SVV 3C^pro inhibits Sev-induced type I IFN production.

Upon investigating the role of SVV infection in the IFN-β production pathway, we found that SVV infection significantly inhibited Sev-induced IFN-β production (Fig. 2A). Based on this finding, we became interested in whether SVV was directly involved in this inhibition. We thus performed a luciferase reporter assay to identify potential viral proteins that participate in the suppression of Sev-induced IFN-β expression. We found that viral proteins VP2, 3C^pro, and 3D showed different levels of inhibitory function in Sev-induced IFN-β promoter activity (Fig. 2B).

FIG 2.

SVV 3C^pro antagonizes Sev-induced type I IFN production. (A) IFN-β and ISG56 mRNA expression as measured by qRT-PCR from 293T cells infected with SVV (MOI, 5) for 3 h and then infected or not with Sev (HA titer, 32) for another 6 and 9 h. (B) Luciferase activity assay of 293T cells transfected with plasmids expressing the indicated SVV protein for 20 h and then infected or not with Sev (HA titer, 32) for another 9 h. Protein expression was detected by Western blotting (bottom). GST, recombinant protein glutathione S-transferase. (C) Luciferase activity assay of 293T cells transfected with increasing levels of SVV 3C^pro-expressing plasmids (50, 100, and 250 ng) for 20 h and then infected or not with Sev (HA titer, 32) for another 9 h. (D) IFN-β and ISG56 mRNA expression as assessed by qRT-PCR from 293T cells transfected with SVV 3C^pro-expressing plasmids or empty vector for 20 h and then infected or not with Sev (HA titer, 32) for another 9 h. (E) Immunoblot analysis of 293T cells transfected with increasing levels of SVV 3C^pro-expressing plasmids (0, 200, and 800 ng) for 20 h and then infected or not with Sev (HA titer, 32) for another 9 h. Data are shown as means ± SD. *, P < 0.05; **, P < 0.01; ***, P < 0.001. Data are representative of those from at least three independent experiments.

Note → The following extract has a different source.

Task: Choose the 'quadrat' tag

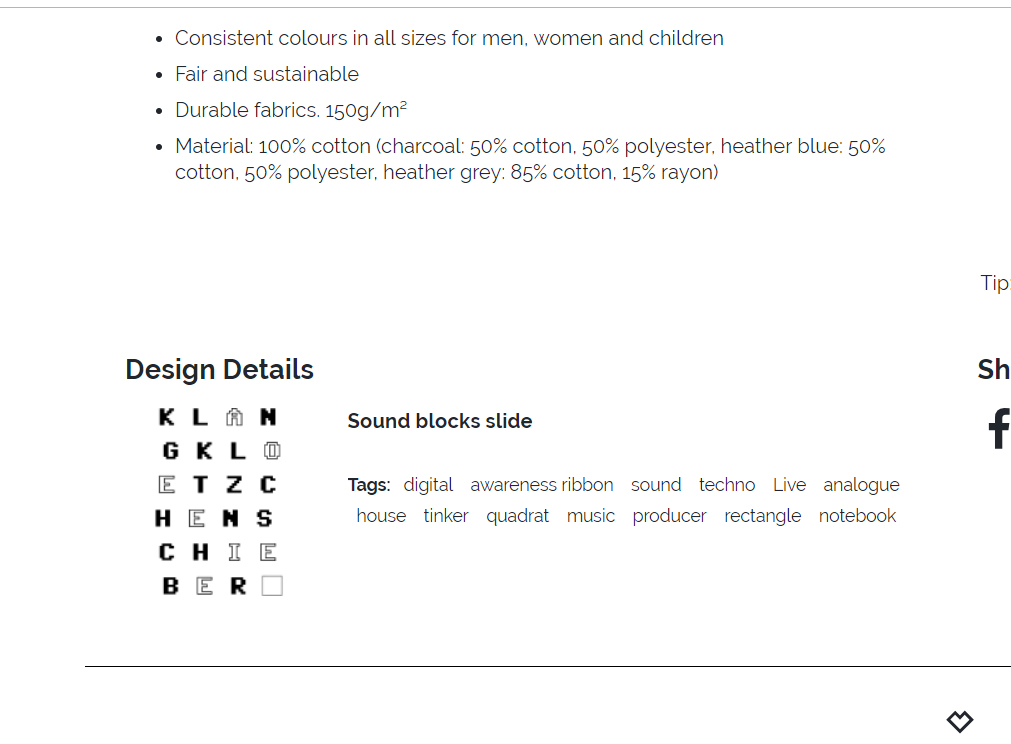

Previous studies have reported that picornaviruses exert various strategies to evade host innate immune responses through certain viral proteins, such as L^pro, VP2, VP3, 2A^pro, 2C^pro, 3A^pro, and 3C^pro (17, 18, 25–31). In this study, we found that the overexpression of SVV proteins VP2, 3C^pro, and 3D reduced Sev-induced IFN-β production (Fig. 2B). Moreover, 3C^pro showed an extremely inhibitory effect. It is known that 3C^pro plays a crucial role in the viral life cycle and virus-host interaction (32). This implies that SVV 3C^pro serves as an antagonist factor for SVV to inhibit type I IFN production. Confirming this hypothesis, we found that SVV 3C^pro inhibited Sev-induced IFN-β promoter activity in a dose-dependent manner (Fig. 2C). In addition, Sev-induced endogenous transcripts of IFN-β and ISG56 were obviously decreased in cells expressing SVV 3C^pro (Fig. 2D). Moreover, we also found that Sev-induced IRF3 activation was inhibited by SVV 3C^pro overexpression. As shown in Fig. 2E, the generation of phosphorylated IRF3 was significantly restricted by SVV 3C^pro in a dose-dependent manner. Collectively, these results suggest that SVV 3C^pro contributes to the ability of SVV to inhibit type I IFN production.

SVV 3Cpro antagonizes Sev-induced type I IFN production by targeting MAVS, TRIF, and TANK.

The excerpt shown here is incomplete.